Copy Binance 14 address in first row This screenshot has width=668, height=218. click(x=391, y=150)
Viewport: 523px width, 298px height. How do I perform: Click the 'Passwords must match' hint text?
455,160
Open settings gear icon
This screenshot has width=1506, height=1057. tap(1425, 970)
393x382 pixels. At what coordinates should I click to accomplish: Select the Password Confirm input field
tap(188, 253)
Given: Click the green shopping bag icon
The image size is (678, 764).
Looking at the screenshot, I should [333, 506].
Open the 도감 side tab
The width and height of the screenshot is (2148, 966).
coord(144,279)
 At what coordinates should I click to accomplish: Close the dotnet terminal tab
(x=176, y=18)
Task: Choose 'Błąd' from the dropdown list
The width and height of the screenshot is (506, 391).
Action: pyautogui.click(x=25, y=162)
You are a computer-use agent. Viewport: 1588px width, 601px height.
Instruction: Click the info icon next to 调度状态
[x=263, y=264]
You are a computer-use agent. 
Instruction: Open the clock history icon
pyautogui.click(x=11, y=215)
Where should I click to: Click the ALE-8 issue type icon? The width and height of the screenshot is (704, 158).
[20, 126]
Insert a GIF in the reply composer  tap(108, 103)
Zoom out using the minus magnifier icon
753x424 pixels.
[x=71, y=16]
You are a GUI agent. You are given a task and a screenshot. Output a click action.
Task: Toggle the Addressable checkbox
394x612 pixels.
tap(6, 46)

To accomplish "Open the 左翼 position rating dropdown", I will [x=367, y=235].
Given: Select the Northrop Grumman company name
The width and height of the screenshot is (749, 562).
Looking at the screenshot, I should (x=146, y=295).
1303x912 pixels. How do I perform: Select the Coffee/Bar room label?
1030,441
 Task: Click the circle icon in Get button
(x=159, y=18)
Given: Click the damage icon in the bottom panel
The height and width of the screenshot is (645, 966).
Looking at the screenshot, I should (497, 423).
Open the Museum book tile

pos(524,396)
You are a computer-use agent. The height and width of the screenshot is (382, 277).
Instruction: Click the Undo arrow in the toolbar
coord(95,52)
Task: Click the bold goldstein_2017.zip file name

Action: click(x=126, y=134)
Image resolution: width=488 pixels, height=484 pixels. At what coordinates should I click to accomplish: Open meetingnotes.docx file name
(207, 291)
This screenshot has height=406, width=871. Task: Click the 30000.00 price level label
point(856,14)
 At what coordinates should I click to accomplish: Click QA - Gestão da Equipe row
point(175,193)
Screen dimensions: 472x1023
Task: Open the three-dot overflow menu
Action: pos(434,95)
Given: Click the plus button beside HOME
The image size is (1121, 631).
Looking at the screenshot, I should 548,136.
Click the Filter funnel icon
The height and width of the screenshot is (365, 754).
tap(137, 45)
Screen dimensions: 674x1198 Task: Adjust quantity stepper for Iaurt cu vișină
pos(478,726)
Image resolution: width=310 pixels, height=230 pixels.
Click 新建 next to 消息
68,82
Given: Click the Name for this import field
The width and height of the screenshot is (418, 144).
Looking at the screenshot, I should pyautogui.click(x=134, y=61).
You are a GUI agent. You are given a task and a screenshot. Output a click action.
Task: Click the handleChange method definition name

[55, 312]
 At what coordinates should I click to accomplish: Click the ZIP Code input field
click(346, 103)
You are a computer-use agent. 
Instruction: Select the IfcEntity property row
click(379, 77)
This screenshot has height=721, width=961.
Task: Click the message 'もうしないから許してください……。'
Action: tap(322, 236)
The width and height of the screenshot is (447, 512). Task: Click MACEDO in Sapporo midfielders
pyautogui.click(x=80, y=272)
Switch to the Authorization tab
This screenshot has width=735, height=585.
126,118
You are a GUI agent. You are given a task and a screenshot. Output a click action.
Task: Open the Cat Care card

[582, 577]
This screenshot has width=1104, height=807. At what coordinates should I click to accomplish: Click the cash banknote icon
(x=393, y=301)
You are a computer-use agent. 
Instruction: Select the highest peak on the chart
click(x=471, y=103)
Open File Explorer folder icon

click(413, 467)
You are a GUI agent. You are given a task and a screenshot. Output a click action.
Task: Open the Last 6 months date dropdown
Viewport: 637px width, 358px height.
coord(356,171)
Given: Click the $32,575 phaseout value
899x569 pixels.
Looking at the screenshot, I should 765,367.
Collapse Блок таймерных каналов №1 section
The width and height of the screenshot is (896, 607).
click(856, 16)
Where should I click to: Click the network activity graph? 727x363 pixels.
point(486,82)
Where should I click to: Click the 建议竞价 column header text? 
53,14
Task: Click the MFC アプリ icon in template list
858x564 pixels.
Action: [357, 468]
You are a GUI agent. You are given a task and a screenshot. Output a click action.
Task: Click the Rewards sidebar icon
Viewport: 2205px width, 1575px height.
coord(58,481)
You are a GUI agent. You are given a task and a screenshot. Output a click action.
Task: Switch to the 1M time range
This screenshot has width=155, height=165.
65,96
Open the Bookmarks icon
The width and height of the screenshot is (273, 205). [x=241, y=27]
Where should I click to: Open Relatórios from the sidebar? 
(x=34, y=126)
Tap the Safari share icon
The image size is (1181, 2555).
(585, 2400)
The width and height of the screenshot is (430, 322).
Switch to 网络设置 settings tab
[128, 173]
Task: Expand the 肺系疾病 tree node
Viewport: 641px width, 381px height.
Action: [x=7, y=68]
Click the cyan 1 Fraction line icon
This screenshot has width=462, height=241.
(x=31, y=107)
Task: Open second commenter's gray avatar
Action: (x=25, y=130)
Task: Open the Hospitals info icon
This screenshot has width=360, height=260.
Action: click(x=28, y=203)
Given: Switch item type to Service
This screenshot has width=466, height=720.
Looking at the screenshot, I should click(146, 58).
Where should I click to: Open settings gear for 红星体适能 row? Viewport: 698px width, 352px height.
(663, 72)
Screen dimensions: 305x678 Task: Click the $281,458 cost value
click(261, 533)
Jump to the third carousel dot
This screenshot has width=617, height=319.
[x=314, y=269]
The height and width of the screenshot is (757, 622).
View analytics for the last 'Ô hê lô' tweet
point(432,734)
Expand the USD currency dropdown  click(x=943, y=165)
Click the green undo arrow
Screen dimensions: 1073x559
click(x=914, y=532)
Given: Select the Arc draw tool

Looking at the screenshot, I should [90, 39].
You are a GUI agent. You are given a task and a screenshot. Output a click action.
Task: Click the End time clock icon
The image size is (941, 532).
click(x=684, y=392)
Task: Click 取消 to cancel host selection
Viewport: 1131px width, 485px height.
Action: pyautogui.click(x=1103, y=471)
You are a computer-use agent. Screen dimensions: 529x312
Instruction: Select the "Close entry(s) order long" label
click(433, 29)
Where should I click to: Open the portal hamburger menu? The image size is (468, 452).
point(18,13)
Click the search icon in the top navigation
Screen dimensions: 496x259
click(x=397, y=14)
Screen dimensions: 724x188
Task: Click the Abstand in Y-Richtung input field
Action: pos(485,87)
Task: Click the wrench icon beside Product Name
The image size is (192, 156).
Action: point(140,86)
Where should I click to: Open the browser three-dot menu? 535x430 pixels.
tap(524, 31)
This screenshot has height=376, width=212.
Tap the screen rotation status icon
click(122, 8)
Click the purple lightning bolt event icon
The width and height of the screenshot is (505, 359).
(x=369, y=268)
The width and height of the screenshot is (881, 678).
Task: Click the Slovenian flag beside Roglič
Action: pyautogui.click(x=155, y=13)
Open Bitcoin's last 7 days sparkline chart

- - - -

● Task statement
Could you return the data above exactly as it stands?

● Exercise answer
Copy Binance 14 address in first row This screenshot has width=668, height=218. click(x=391, y=150)
Viewport: 523px width, 298px height. How do I perform: Click the 'Passwords must match' hint text?
455,160
Open settings gear icon
This screenshot has width=1506, height=1057. tap(1425, 970)
393x382 pixels. At what coordinates should I click to accomplish: Select the Password Confirm input field
tap(188, 253)
Given: Click the green shopping bag icon
The image size is (678, 764).
Looking at the screenshot, I should [333, 506].
Open the 도감 side tab
The width and height of the screenshot is (2148, 966).
coord(144,279)
 At what coordinates should I click to accomplish: Close the dotnet terminal tab
(x=176, y=18)
Task: Choose 'Błąd' from the dropdown list
The width and height of the screenshot is (506, 391).
Action: pyautogui.click(x=25, y=162)
You are a computer-use agent. Viewport: 1588px width, 601px height.
Instruction: Click the info icon next to 调度状态
[x=263, y=264]
You are a computer-use agent. 
Instruction: Open the clock history icon
pyautogui.click(x=11, y=215)
Where should I click to: Click the ALE-8 issue type icon? The width and height of the screenshot is (704, 158).
[20, 126]
Insert a GIF in the reply composer  tap(108, 103)
Zoom out using the minus magnifier icon
753x424 pixels.
[x=71, y=16]
You are a GUI agent. You are given a task and a screenshot. Output a click action.
Task: Toggle the Addressable checkbox
394x612 pixels.
tap(6, 46)

To accomplish "Open the 左翼 position rating dropdown", I will [x=367, y=235].
Given: Select the Northrop Grumman company name
The width and height of the screenshot is (749, 562).
Looking at the screenshot, I should (x=146, y=295).
1303x912 pixels. How do I perform: Select the Coffee/Bar room label?
1030,441
 Task: Click the circle icon in Get button
(x=159, y=18)
Given: Click the damage icon in the bottom panel
The height and width of the screenshot is (645, 966).
Looking at the screenshot, I should (497, 423).
Open the Museum book tile

pos(524,396)
You are a computer-use agent. The height and width of the screenshot is (382, 277).
Instruction: Click the Undo arrow in the toolbar
coord(95,52)
Task: Click the bold goldstein_2017.zip file name

Action: click(x=126, y=134)
Image resolution: width=488 pixels, height=484 pixels. At what coordinates should I click to accomplish: Open meetingnotes.docx file name
(207, 291)
This screenshot has height=406, width=871. Task: Click the 30000.00 price level label
point(856,14)
 At what coordinates should I click to accomplish: Click QA - Gestão da Equipe row
point(175,193)
Screen dimensions: 472x1023
Task: Open the three-dot overflow menu
Action: pos(434,95)
Given: Click the plus button beside HOME
The image size is (1121, 631).
Looking at the screenshot, I should 548,136.
Click the Filter funnel icon
The height and width of the screenshot is (365, 754).
tap(137, 45)
Screen dimensions: 674x1198 Task: Adjust quantity stepper for Iaurt cu vișină
pos(478,726)
Image resolution: width=310 pixels, height=230 pixels.
Click 新建 next to 消息
68,82
Given: Click the Name for this import field
The width and height of the screenshot is (418, 144).
Looking at the screenshot, I should pyautogui.click(x=134, y=61).
You are a GUI agent. You are given a task and a screenshot. Output a click action.
Task: Click the handleChange method definition name

[55, 312]
 At what coordinates should I click to accomplish: Click the ZIP Code input field
click(346, 103)
You are a computer-use agent. 
Instruction: Select the IfcEntity property row
click(379, 77)
This screenshot has height=721, width=961.
Task: Click the message 'もうしないから許してください……。'
Action: tap(322, 236)
The width and height of the screenshot is (447, 512). Task: Click MACEDO in Sapporo midfielders
pyautogui.click(x=80, y=272)
Switch to the Authorization tab
This screenshot has width=735, height=585.
126,118
You are a GUI agent. You are given a task and a screenshot. Output a click action.
Task: Open the Cat Care card

[582, 577]
This screenshot has width=1104, height=807. At what coordinates should I click to accomplish: Click the cash banknote icon
(x=393, y=301)
You are a computer-use agent. 
Instruction: Select the highest peak on the chart
click(x=471, y=103)
Open File Explorer folder icon

click(413, 467)
You are a GUI agent. You are given a task and a screenshot. Output a click action.
Task: Open the Last 6 months date dropdown
Viewport: 637px width, 358px height.
coord(356,171)
Given: Click the $32,575 phaseout value
899x569 pixels.
Looking at the screenshot, I should 765,367.
Collapse Блок таймерных каналов №1 section
The width and height of the screenshot is (896, 607).
click(856, 16)
Where should I click to: Click the network activity graph? 727x363 pixels.
point(486,82)
Where should I click to: Click the 建议竞价 column header text? 
53,14
Task: Click the MFC アプリ icon in template list
858x564 pixels.
Action: [357, 468]
You are a GUI agent. You are given a task and a screenshot. Output a click action.
Task: Click the Rewards sidebar icon
Viewport: 2205px width, 1575px height.
coord(58,481)
You are a GUI agent. You are given a task and a screenshot. Output a click action.
Task: Switch to the 1M time range
This screenshot has width=155, height=165.
65,96
Open the Bookmarks icon
The width and height of the screenshot is (273, 205). [x=241, y=27]
Where should I click to: Open Relatórios from the sidebar? 
(x=34, y=126)
Tap the Safari share icon
The image size is (1181, 2555).
(585, 2400)
The width and height of the screenshot is (430, 322).
Switch to 网络设置 settings tab
[128, 173]
Task: Expand the 肺系疾病 tree node
Viewport: 641px width, 381px height.
Action: [x=7, y=68]
Click the cyan 1 Fraction line icon
This screenshot has width=462, height=241.
(x=31, y=107)
Task: Open second commenter's gray avatar
Action: (x=25, y=130)
Task: Open the Hospitals info icon
This screenshot has width=360, height=260.
Action: click(x=28, y=203)
Given: Switch item type to Service
This screenshot has width=466, height=720.
Looking at the screenshot, I should click(146, 58).
Where should I click to: Open settings gear for 红星体适能 row? Viewport: 698px width, 352px height.
(663, 72)
Screen dimensions: 305x678 Task: Click the $281,458 cost value
click(261, 533)
Jump to the third carousel dot
This screenshot has width=617, height=319.
[x=314, y=269]
The height and width of the screenshot is (757, 622).
View analytics for the last 'Ô hê lô' tweet
point(432,734)
Expand the USD currency dropdown  click(x=943, y=165)
Click the green undo arrow
Screen dimensions: 1073x559
click(x=914, y=532)
Given: Select the Arc draw tool

Looking at the screenshot, I should [90, 39].
You are a GUI agent. You are given a task and a screenshot. Output a click action.
Task: Click the End time clock icon
The image size is (941, 532).
click(x=684, y=392)
Task: Click 取消 to cancel host selection
Viewport: 1131px width, 485px height.
Action: pyautogui.click(x=1103, y=471)
You are a computer-use agent. Screen dimensions: 529x312
Instruction: Select the "Close entry(s) order long" label
click(433, 29)
Where should I click to: Open the portal hamburger menu? The image size is (468, 452).
point(18,13)
Click the search icon in the top navigation
Screen dimensions: 496x259
click(x=397, y=14)
Screen dimensions: 724x188
Task: Click the Abstand in Y-Richtung input field
Action: pos(485,87)
Task: Click the wrench icon beside Product Name
The image size is (192, 156).
Action: point(140,86)
Where should I click to: Open the browser three-dot menu? 535x430 pixels.
tap(524, 31)
This screenshot has height=376, width=212.
Tap the screen rotation status icon
click(122, 8)
Click the purple lightning bolt event icon
The width and height of the screenshot is (505, 359).
(x=369, y=268)
The width and height of the screenshot is (881, 678).
Task: Click the Slovenian flag beside Roglič
Action: pyautogui.click(x=155, y=13)
Open Bitcoin's last 7 days sparkline chart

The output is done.